A society that fails to understand, that they will never understand what an LGBTQIA+ person goes through— the hate, the self-hate, the looming danger of being beaten up, and left for dead. 

While it has been 51 years since The Stonewall Riots, the year 2020 is still just part of the beginning.

Evening came and so did the end of the parade. Daisy for the first time in a long time felt happy and accepted. She felt like she would always have someone in the community to depend on. With these thoughts bringing a smile to her cheeks she started back home. 

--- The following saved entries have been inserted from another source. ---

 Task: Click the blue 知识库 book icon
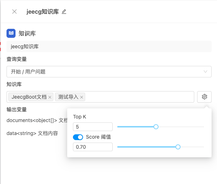click(11, 33)
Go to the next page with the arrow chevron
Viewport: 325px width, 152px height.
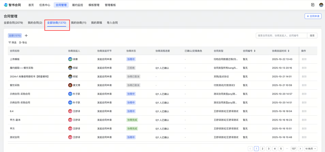(x=300, y=148)
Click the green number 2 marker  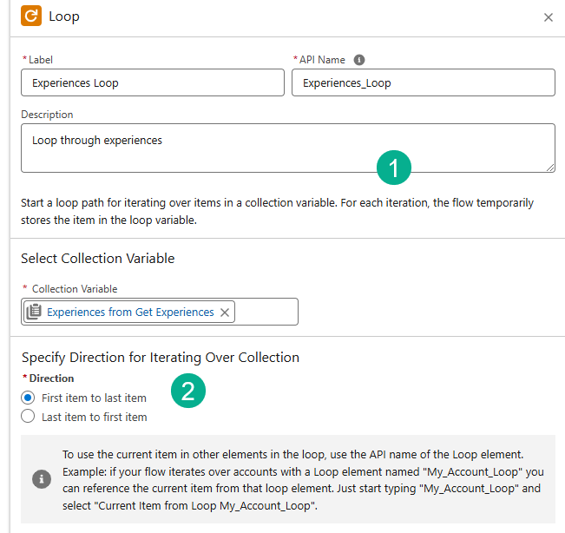(x=188, y=392)
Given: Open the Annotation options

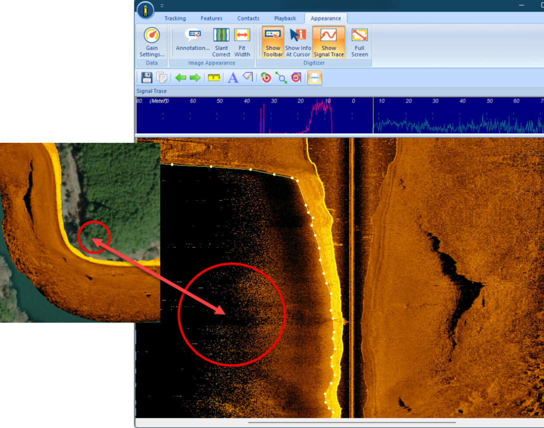Looking at the screenshot, I should click(x=193, y=41).
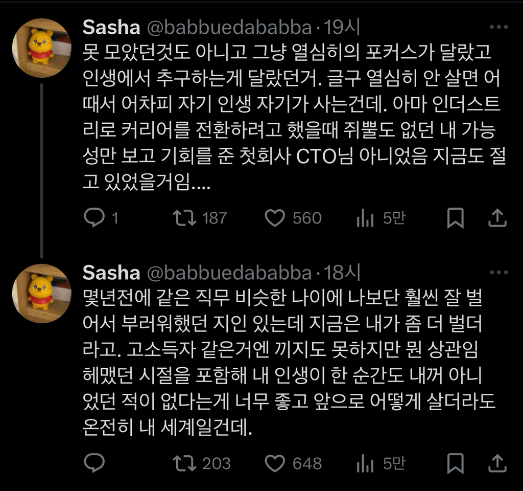This screenshot has height=491, width=523.
Task: Reply to the first tweet
Action: tap(94, 218)
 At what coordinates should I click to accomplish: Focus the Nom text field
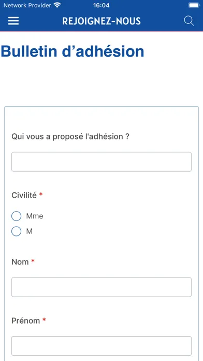(102, 287)
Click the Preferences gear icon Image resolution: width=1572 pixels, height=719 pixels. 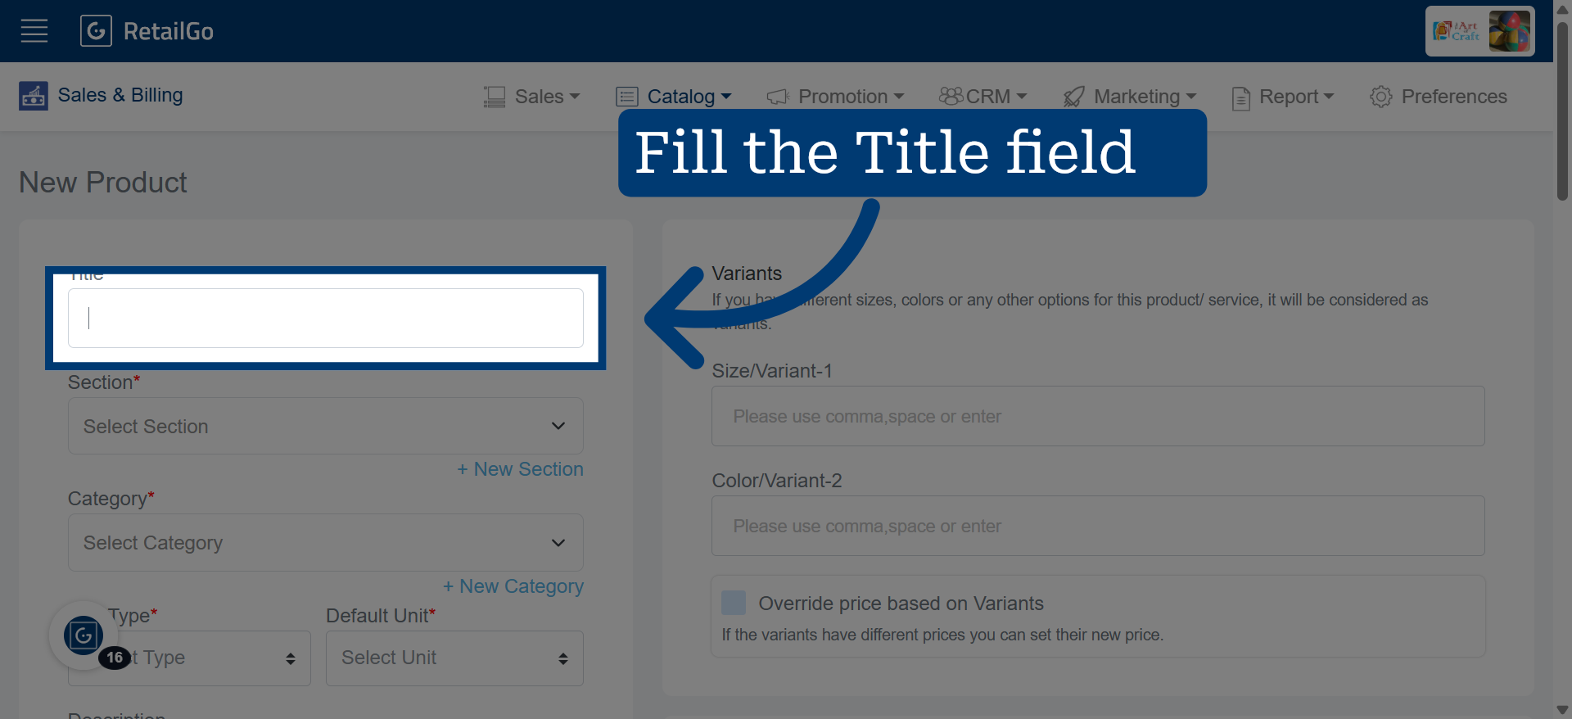(1381, 97)
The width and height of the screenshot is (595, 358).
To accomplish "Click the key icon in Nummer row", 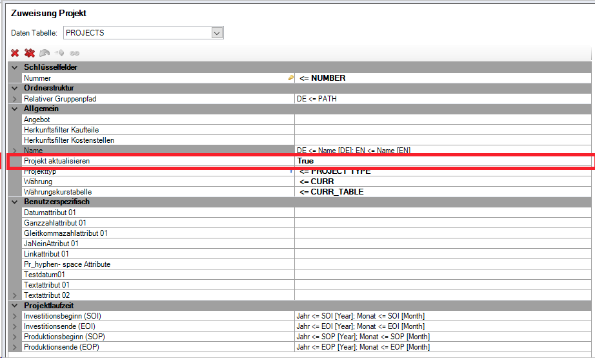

I really wish I could finish the story here, on a happy note, but sadly that’s not the reality of our Daisy, and neither is it the reality of many others like her. 

She walked through a park, skipping and jumping like she was on cloud 9 when looming shadows

brought to her attention that she was being followed. She turned around and before she could react she was pushed to the ground, and surrounded by five men. 

She saw the first kick come. She felt the boot connect with her jaw, followed by a burst of pain as she coughed up blood, while the men jeered at her.

  She’d always wondered back when she was in the closet, barely a month ago,  how anyone could ever harbour hate towards the community? How anyone could hate a people so much that it drove them to murder any and every member of the community?


Today, as she rolled to her side, dragged her legs and brought her knees to her chest, and clutched her now bloody trans flag closer to her chest, her questions were answered. 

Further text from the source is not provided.